Selain melakukan moderasi, İsmail Doğa Karatepe dalam tulisannya Islamists, Bourgeoisie and Economic Policies in Turkey juga menyebut pemerintahan Turki di bawah AKP telah berhasil menemukan titik keseimbangan antara kepentingan fraksi borjuis yang berbeda sehingga mendapatkan dukungan kapital.
Dilema Pragmatis
Kembali pada persoalan internal yang dimaksud Adi di awal, persoalan moderasi yang bercirikan pragmatisme politik tampaknya menjadi ganjalan utama. Tidak hanya di lingkup partai politik, persoalan internal semacam itu juga terjadi di gerakan politik lainnya, seperti gerakan feminisme di Amerika Serikat (AS).
Meskipun setiap gerakan feminis memiliki ideologi yang sama, yakni menciptakan kesetaraan gender. Namun karena setiap gerakan memiliki metode atau cara yang berbeda untuk menuju tujuan tersebut, yang terjadi justru adalah perpecahan.
Artinya, partai-partai Islam yang ada, jika memang ingin menjadi pemenang, atau setidaknya mengulang kejayaan di era Masyumi, sikap pragmatisme dengan meredam ego sektoral masing-masing sangatlah krusial. John McGowan dalam bukunya Pragmatist Politics juga menjelaskan bahwa sikap pragmatis dilakukan dengan mengorbankan komitmen dan keyakinan sektoral untuk meraih tujuan tertentu.
Kendati pragmatisme dapat menjadi jawaban, sikap pragmatis juga menjadi ancaman tersendiri. Sebagaimana diketahui, tujuan dari setiap partai, apapun ideologinya, adalah lolos ke parlemen. Pada konteks pilpres, tentu pada persoalan kemampuan mencalonkan kandidat.
Nah, mengacu pada partai-partai Islam yang lolos di parlemen saat ini, kemungkinan terbentuknya poros Islam tampaknya berat. Dari empat partai yang ada, PKS, PPP, PKB, dan PAN, partai yang dipimpin Zulkifli Hasan telah menegaskan penolakan.
Lalu terkait PKB. Meskipun tidak memberikan penolakan seperti PAN, di bawah Muhaimin Iskandar (Cak Imin), partai lebah telah lama menunjukkan sikap oportunis seperti Golkar dengan selalu merapat ke kekuasaan.

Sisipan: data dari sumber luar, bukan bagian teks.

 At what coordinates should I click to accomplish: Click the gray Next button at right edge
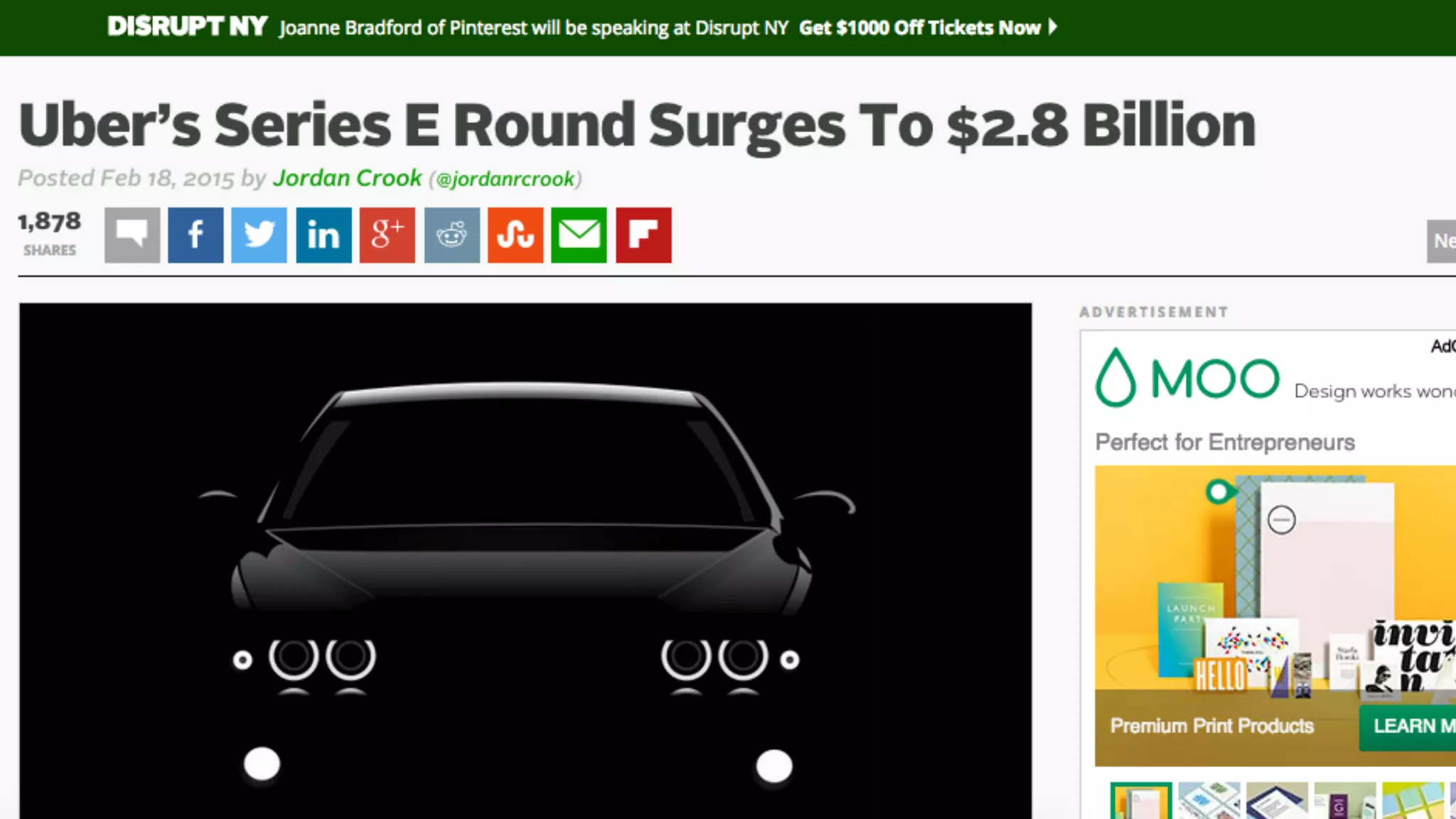(x=1441, y=241)
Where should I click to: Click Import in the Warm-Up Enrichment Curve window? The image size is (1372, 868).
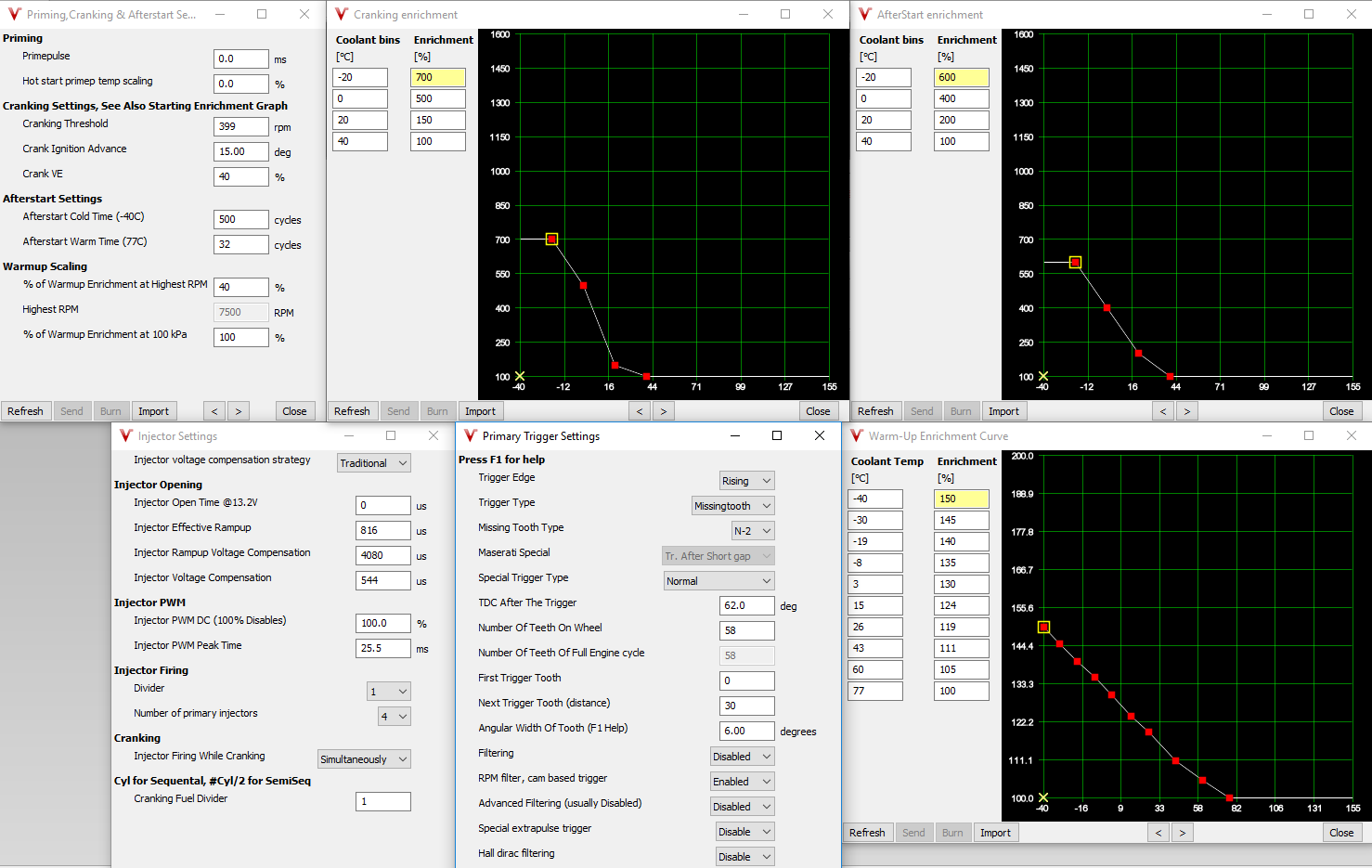coord(995,833)
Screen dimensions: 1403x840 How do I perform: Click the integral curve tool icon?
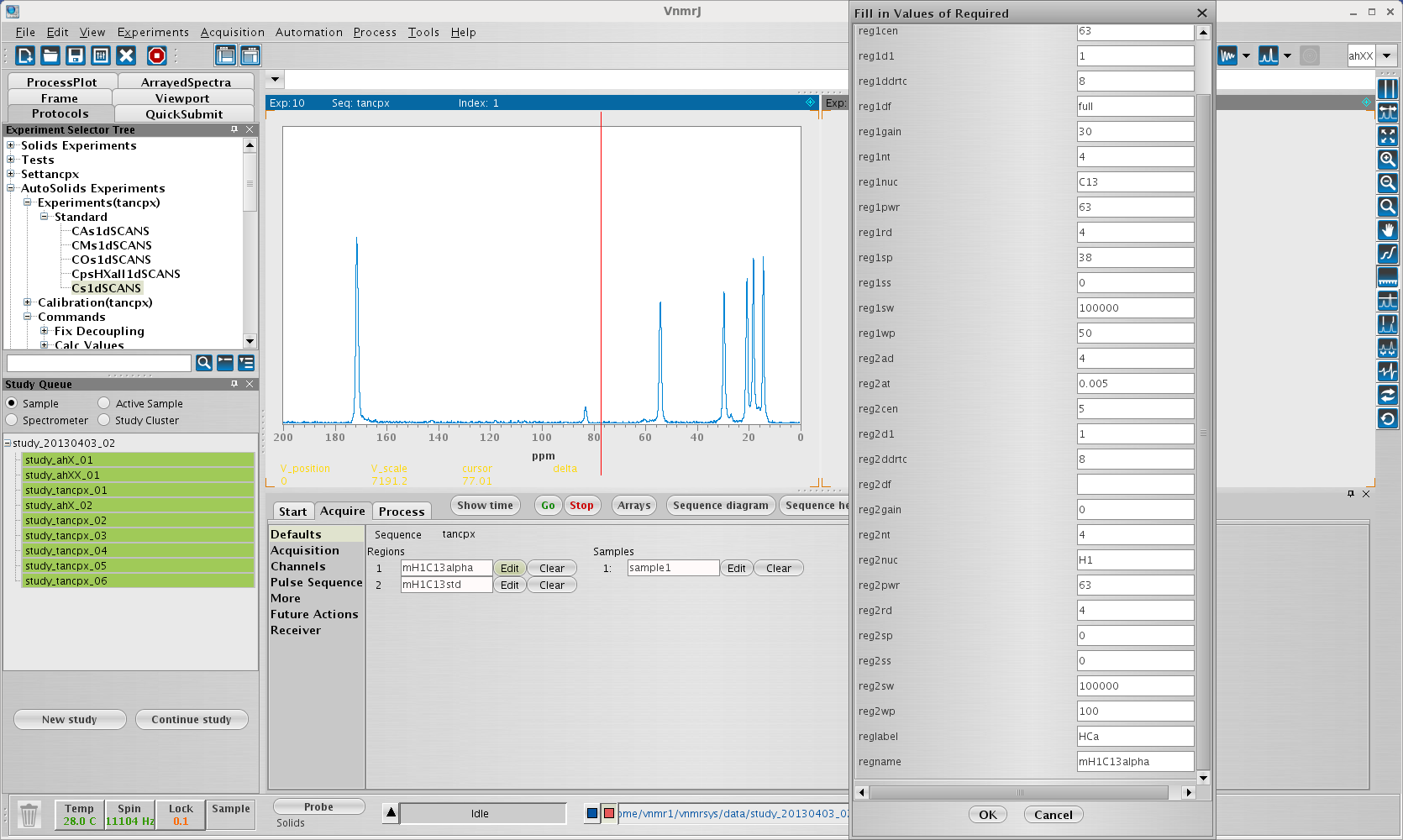pyautogui.click(x=1387, y=253)
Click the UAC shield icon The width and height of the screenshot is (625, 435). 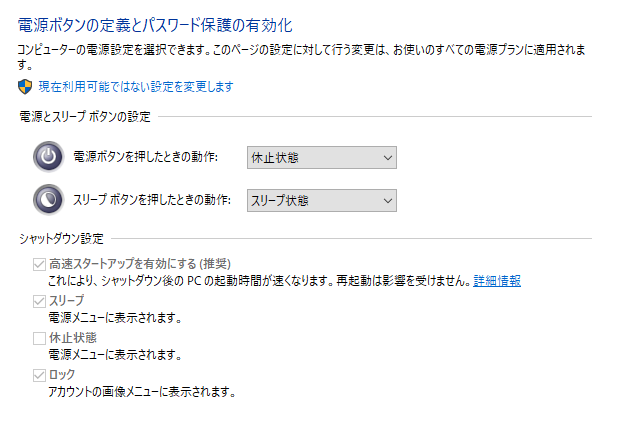26,87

Saat ini, Cak Imin juga disebut-sebut memiliki hubungan yang dekat dengan Ketua Umum PDIP Megawati Soekarnoputri.
Baca Juga: Cak Imin Buat PKB Jadi Golkar?
Artinya, mengacu pada sikap pragmatis dan oportunis politik, kecil kemungkinan PKB akan bergabung untuk membentuk poros Islam. Jika demikian yang terjadi, praktis hanya tersisa PKS dan PPP. Dengan perolehan suara PKS sebesar 8,21 persen dan PPP 4,52 persen, ini masih jauh dari presidential threshold (PT) 20 persen.
Ya, ujung-ujungnya, keduanya mungkin hanya menjadi partai tengah, sama seperti pemilu-pemilu sebelumnya.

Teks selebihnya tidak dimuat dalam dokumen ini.